• _EXERCISE DATA_

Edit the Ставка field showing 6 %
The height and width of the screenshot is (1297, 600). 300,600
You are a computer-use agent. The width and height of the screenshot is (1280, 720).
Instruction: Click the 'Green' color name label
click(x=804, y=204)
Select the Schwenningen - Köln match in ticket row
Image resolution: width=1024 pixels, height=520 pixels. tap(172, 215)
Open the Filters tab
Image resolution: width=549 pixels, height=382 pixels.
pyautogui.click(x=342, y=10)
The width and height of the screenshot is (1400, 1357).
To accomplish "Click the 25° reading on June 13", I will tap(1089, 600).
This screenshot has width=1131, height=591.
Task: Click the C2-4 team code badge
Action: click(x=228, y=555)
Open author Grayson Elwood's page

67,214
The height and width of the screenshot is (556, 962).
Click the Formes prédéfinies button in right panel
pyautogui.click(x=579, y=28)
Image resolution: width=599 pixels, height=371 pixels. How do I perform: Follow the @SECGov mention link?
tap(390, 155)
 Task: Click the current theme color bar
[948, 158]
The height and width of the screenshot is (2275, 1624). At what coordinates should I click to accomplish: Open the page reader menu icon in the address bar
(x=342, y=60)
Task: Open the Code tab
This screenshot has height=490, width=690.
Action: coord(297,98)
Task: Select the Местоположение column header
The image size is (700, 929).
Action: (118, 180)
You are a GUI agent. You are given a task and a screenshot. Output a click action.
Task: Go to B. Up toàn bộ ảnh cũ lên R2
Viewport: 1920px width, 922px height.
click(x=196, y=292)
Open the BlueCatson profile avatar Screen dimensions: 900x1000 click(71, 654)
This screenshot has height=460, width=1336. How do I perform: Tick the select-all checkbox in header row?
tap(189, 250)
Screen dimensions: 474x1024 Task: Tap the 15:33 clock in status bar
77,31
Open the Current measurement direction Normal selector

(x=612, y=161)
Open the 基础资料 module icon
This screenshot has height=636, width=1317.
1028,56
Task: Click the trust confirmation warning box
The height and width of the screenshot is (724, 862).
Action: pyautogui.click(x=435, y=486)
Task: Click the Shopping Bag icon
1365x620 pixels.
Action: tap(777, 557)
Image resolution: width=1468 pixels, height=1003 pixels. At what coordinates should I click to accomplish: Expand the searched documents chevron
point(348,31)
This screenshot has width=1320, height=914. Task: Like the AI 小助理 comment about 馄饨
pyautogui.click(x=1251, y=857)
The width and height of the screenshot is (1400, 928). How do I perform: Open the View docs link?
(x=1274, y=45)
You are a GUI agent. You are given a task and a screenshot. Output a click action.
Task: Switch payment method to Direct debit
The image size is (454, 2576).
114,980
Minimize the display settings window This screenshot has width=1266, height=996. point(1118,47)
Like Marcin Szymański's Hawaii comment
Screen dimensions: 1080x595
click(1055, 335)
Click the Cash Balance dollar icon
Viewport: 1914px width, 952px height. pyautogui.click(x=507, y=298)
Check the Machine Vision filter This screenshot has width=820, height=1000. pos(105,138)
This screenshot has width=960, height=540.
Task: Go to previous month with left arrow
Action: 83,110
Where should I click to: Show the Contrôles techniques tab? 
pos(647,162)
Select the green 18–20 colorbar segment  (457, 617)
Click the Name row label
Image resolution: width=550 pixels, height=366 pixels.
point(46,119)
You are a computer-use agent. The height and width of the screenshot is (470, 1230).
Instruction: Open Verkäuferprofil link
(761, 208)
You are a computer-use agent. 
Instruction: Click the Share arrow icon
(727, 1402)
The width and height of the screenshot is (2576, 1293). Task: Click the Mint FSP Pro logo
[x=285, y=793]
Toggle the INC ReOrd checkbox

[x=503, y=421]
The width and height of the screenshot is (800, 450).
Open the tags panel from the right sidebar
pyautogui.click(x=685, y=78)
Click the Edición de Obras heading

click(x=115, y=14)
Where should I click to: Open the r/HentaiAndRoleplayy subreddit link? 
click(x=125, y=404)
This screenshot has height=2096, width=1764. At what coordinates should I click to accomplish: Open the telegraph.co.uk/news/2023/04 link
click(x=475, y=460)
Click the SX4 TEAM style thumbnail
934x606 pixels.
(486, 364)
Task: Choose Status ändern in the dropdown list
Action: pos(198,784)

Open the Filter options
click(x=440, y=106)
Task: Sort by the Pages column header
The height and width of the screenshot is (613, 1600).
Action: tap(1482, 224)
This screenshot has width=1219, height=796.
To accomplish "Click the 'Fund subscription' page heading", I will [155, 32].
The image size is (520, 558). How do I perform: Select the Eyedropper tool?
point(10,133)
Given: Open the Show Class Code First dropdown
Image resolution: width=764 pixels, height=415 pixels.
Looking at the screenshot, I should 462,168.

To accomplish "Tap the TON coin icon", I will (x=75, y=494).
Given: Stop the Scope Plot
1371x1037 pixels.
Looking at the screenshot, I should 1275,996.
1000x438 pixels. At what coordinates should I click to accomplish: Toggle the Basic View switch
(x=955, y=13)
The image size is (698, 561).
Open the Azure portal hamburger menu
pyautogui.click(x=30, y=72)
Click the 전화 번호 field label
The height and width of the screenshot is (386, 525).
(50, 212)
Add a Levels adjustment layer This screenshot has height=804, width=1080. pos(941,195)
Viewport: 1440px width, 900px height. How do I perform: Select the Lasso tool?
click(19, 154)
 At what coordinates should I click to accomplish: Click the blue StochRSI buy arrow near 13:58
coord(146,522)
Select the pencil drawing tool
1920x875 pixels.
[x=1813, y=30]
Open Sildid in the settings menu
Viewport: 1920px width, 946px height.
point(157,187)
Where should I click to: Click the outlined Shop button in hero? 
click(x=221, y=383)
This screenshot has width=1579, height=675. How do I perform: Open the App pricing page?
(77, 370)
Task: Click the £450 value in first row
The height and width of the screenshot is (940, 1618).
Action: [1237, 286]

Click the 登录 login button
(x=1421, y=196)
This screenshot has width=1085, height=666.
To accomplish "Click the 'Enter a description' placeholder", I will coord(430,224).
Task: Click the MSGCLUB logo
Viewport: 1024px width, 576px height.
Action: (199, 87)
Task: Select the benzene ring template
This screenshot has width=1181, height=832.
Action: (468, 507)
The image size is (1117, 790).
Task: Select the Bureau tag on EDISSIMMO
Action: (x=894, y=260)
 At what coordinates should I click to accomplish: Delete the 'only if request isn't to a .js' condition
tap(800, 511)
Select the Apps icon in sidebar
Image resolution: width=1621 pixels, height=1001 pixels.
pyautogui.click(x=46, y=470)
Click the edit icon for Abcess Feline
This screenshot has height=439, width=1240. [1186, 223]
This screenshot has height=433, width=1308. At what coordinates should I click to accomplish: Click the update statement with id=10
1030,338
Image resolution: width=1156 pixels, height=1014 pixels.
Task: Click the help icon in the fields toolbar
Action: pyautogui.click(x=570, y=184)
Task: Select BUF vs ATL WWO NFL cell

• _TASK TO COMPLETE_
Your answer should be the lines above from the one containing "Click the 登录 login button" through the one containing "Task: Select the benzene ring template", copied exactly and with both ends kept.

• _SOLUTION FOR THIS EXERCISE_
Click the 登录 login button
(x=1421, y=196)
This screenshot has width=1085, height=666.
To accomplish "Click the 'Enter a description' placeholder", I will coord(430,224).
Task: Click the MSGCLUB logo
Viewport: 1024px width, 576px height.
Action: (199, 87)
Task: Select the benzene ring template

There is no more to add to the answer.